The EU Commission Penalizes Apple with the Largest Corporate Tax Bill on Record
Yesterday we posted a report titled "Ireland Bracing for the EU's Apple Tax Ruling this Week," and sure enough the axe fell today. A year ago we posted a report titled "Apple Could Face a Fine up to $19 Billion for Tax Avoidance," and today we learn that, in spite of the U.S. Treasury sending out ongoing warnings to the EU commission that any drastic move on their part would be met with retaliatory measures, the EU commission nailed Apple for $14.5 billion. The tax payment is the highest ever demanded under the EU's longstanding state-aid rules that forbid companies from gaining advantages over competitors because of government help.
According to the Wall Street Journal, "The European Union's antitrust regulator has demanded that Ireland recoup roughly €13 billion ($14.5 billion) in taxes from Apple Inc., after ruling that a deal with Dublin allowed the company to avoid almost all corporate tax across the entire bloc for more than a decade—a move that could intensify a feud between the EU and the U.S. over the bloc's tax probes into American companies."
In a statement Tuesday, Apple said it would appeal the decision. Chief Executive Tim Cook, in an open letter, said: "Apple follows the law and we pay all the taxes we owe."
Cook further noted in "A message to the Apple Community in Europe" posted on their website here, that "Beyond the obvious targeting of Apple, the most profound and harmful effect of this ruling will be on investment and job creation in Europe. Using the Commission's theory, every company in Ireland and across Europe is suddenly at risk of being subjected to taxes under laws that never existed.
Apple has long supported international tax reform with the objectives of simplicity and clarity. We believe these changes should come about through the proper legislative process, in which proposals are discussed among the leaders and citizens of the affected countries. And as with any new laws, they should be applied going forward — not retroactively."
Irish Finance Minister Michael Noonan said "I disagree profoundly with the Commission's decision," adding that the country would appeal the decision in order "to defend the integrity of our tax system."
The WSJ report further noted that "The commission's investigation concluded that Ireland granted illegal tax benefits to Apple, which enabled it to pay substantially less tax than other businesses over many years,' said European antitrust commissioner Margrethe Vestager, adding that Apple's structure in Ireland 'did not have any factual or economic justification.'
Shares in Apple fell more than 2% in premarket trading in Europe shortly after the decision was announced. Apple's stock AAPL in the U.S. was hardly affected, only down 0.76%. Ms. Vestager said Tuesday that Apple would be expected to pay taxes in Ireland in the future based on the ruling, something that could entail billions in extra tax payments a year for the company going forward.

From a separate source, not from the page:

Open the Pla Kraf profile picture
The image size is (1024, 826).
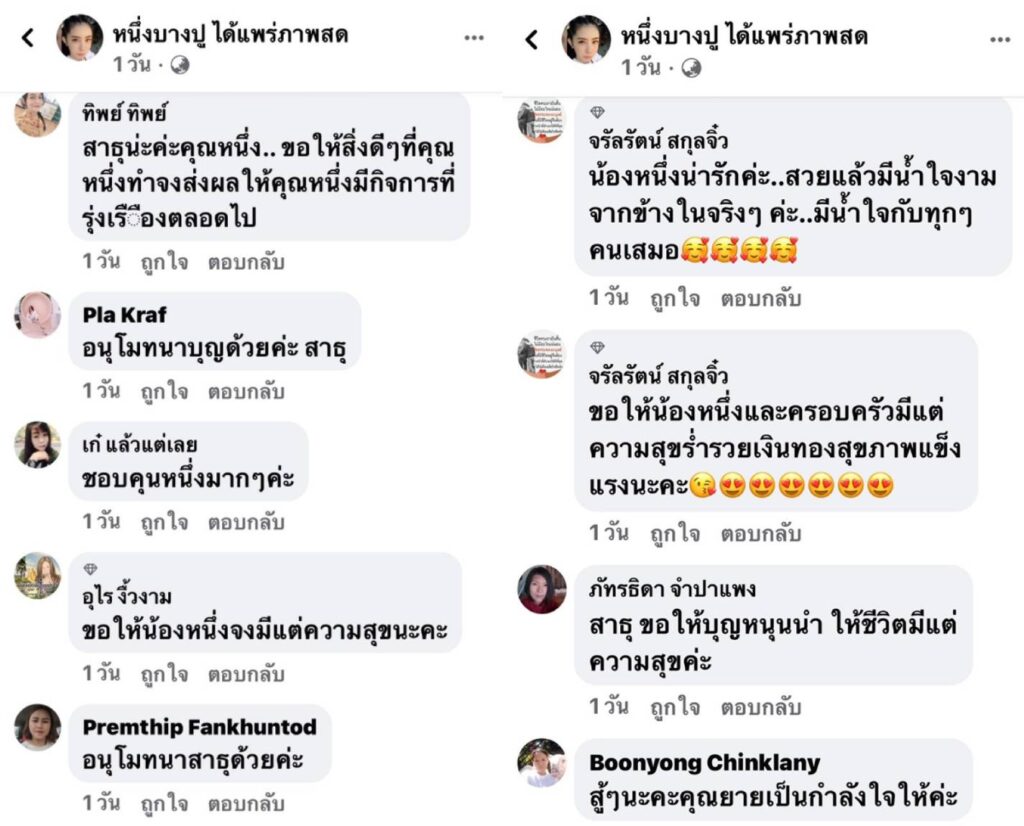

Bloomberg report noted that "In a press release the commission published a graphic illustrating how Apple benefitted from Ireland's state aid."
The Bloomberg report further noted that the "EU Competition Commissioner Margrethe Vestager said in an e-mailed statement that member states of the EU cannot give tax benefits to selected companies. 'This is illegal under EU state aid rules,' she said. 'The commission's investigation concluded that Ireland granted illegal tax benefits to Apple, which enabled it to pay substantially less tax than other businesses over many years.'
Today's ruling covers taxes which would have been due in 2003-2014.
Without a doubt, today's ruling will have the U.S. Treasury rushing to impose steep retaliatory measures that could affect the enterprise market for years to come.